(Exercise goal) Among the entries below, find the lines with the word "Image" and copy them.

++++ Data provided ++++

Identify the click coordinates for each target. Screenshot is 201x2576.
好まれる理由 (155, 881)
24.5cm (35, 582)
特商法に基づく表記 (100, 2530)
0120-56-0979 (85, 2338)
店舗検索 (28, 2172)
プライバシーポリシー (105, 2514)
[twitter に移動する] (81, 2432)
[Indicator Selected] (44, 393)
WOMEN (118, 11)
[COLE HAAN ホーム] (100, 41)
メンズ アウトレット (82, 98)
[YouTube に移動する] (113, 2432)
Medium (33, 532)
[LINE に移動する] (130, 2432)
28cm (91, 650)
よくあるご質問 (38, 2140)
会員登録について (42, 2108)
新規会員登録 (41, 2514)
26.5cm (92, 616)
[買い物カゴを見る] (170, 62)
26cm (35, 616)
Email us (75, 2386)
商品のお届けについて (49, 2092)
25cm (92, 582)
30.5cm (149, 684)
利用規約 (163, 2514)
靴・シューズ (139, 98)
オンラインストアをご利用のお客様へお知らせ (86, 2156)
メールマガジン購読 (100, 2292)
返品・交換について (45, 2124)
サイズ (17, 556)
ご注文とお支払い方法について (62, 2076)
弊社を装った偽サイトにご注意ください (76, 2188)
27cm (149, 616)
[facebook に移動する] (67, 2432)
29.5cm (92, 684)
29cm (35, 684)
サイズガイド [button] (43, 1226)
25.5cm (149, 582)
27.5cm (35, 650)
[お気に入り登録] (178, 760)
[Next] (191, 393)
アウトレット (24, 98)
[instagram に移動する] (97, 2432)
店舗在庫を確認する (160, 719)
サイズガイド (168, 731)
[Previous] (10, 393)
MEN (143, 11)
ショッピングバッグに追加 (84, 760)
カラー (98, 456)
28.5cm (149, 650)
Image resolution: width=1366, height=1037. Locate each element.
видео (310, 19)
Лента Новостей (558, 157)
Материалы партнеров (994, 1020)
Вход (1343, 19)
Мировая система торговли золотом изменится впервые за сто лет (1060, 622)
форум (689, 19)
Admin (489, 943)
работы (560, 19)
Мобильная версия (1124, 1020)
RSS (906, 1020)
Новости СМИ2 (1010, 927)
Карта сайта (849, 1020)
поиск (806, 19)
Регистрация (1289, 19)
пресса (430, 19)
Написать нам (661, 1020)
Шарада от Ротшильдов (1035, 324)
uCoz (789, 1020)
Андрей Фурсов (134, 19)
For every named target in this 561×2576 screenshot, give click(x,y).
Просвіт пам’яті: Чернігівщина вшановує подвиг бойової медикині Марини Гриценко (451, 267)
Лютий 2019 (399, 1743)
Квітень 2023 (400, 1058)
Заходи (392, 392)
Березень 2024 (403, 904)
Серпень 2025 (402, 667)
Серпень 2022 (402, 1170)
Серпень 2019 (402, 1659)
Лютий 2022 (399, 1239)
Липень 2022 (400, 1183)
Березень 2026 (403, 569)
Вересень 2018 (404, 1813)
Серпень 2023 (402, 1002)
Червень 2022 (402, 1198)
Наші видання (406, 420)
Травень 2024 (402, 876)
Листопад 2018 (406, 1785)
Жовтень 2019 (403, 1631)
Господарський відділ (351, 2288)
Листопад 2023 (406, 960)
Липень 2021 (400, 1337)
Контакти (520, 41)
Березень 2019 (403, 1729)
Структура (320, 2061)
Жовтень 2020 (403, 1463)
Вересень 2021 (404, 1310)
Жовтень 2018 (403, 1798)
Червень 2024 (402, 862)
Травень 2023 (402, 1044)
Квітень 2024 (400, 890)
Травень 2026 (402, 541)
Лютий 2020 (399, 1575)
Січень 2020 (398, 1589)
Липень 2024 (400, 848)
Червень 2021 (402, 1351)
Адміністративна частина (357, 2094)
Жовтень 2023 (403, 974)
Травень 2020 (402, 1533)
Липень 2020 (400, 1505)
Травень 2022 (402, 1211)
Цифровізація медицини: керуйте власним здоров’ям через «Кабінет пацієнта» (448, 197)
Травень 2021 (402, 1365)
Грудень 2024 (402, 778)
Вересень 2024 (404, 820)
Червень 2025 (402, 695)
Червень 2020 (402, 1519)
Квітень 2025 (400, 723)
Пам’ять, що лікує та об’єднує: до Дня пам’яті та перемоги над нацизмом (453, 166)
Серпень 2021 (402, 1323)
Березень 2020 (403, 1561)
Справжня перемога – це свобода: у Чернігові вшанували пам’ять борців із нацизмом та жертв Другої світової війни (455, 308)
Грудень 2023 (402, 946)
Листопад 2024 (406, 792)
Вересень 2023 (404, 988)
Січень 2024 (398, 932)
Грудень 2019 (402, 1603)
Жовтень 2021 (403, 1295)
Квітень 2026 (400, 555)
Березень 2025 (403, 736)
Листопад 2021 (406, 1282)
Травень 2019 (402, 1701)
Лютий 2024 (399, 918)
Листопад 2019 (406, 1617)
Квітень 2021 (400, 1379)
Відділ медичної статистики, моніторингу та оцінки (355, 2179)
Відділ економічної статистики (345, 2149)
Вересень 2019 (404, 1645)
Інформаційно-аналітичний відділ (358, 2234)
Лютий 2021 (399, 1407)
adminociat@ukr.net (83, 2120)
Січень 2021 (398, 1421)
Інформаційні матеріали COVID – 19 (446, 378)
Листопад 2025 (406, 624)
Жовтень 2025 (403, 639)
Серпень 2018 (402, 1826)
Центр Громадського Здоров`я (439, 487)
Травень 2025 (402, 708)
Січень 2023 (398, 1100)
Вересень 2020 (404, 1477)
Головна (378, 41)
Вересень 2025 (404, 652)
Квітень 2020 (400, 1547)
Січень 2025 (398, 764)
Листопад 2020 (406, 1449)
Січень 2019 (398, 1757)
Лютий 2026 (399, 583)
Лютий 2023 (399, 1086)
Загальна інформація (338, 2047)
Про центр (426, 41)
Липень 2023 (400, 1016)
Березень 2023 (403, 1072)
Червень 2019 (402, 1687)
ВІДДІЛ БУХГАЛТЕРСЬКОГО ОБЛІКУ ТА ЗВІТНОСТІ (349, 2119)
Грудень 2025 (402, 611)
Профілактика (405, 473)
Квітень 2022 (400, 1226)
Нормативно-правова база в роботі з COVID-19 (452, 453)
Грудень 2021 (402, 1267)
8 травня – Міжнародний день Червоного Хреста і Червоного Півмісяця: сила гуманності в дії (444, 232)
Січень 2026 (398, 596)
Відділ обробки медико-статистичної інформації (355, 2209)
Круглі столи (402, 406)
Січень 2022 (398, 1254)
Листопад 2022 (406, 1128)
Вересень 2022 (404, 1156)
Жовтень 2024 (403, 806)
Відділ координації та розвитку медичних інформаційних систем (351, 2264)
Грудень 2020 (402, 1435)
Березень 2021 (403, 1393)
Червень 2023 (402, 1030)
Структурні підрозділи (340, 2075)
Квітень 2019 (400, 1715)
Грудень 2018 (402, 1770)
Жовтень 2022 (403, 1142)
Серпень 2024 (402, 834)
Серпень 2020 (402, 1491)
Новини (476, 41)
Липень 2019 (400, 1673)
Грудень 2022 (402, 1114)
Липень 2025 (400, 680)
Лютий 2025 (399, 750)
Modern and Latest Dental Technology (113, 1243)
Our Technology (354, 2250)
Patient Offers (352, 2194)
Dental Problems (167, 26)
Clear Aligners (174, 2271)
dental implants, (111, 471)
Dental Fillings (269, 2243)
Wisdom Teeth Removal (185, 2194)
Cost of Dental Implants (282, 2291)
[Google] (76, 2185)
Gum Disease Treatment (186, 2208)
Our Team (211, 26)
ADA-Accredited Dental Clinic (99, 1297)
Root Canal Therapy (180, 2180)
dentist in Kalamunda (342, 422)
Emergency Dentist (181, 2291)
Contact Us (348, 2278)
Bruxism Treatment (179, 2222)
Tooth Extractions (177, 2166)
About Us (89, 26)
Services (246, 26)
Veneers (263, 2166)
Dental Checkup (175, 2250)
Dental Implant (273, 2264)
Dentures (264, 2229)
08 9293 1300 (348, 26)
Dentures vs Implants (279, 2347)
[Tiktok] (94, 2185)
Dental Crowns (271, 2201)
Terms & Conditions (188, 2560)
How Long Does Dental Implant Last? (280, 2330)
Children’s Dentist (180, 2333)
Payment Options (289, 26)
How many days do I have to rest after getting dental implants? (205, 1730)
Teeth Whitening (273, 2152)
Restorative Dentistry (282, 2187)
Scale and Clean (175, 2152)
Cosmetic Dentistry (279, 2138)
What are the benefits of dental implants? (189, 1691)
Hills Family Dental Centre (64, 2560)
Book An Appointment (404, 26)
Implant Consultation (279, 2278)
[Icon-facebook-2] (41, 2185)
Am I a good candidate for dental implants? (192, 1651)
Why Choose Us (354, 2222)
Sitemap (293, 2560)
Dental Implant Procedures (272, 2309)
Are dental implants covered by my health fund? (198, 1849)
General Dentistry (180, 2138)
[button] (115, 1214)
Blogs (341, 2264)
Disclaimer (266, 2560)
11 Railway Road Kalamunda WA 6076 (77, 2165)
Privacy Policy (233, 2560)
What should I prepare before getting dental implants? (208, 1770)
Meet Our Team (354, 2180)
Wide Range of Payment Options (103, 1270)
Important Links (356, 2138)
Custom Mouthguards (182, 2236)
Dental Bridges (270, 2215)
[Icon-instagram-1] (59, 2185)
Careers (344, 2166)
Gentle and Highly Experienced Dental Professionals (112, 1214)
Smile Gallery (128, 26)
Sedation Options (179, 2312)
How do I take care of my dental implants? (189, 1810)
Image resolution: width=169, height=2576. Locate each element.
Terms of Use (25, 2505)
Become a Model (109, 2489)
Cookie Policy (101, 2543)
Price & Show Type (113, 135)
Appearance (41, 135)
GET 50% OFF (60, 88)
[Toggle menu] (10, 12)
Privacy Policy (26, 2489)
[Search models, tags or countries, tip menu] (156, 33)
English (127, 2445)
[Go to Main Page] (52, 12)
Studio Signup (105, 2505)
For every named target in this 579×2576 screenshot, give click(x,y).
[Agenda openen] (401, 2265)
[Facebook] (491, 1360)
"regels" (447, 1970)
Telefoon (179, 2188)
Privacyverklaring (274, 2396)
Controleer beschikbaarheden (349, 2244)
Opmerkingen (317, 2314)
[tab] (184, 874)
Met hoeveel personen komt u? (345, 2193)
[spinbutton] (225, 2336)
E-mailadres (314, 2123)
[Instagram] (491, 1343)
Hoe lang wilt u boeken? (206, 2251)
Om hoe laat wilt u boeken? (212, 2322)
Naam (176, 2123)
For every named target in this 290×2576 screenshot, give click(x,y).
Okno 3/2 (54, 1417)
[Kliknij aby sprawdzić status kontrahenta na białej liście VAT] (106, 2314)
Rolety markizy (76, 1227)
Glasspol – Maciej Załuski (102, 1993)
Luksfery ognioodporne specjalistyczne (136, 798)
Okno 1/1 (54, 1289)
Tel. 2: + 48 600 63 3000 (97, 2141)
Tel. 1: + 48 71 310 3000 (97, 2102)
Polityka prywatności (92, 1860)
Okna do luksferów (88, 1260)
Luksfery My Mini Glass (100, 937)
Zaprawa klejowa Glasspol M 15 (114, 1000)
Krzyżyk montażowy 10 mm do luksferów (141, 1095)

++++

(Response for this exercise)
Image resolution: width=1366, height=1037. Locate each element.
Image resolution: width=169, height=2576. Locate each element.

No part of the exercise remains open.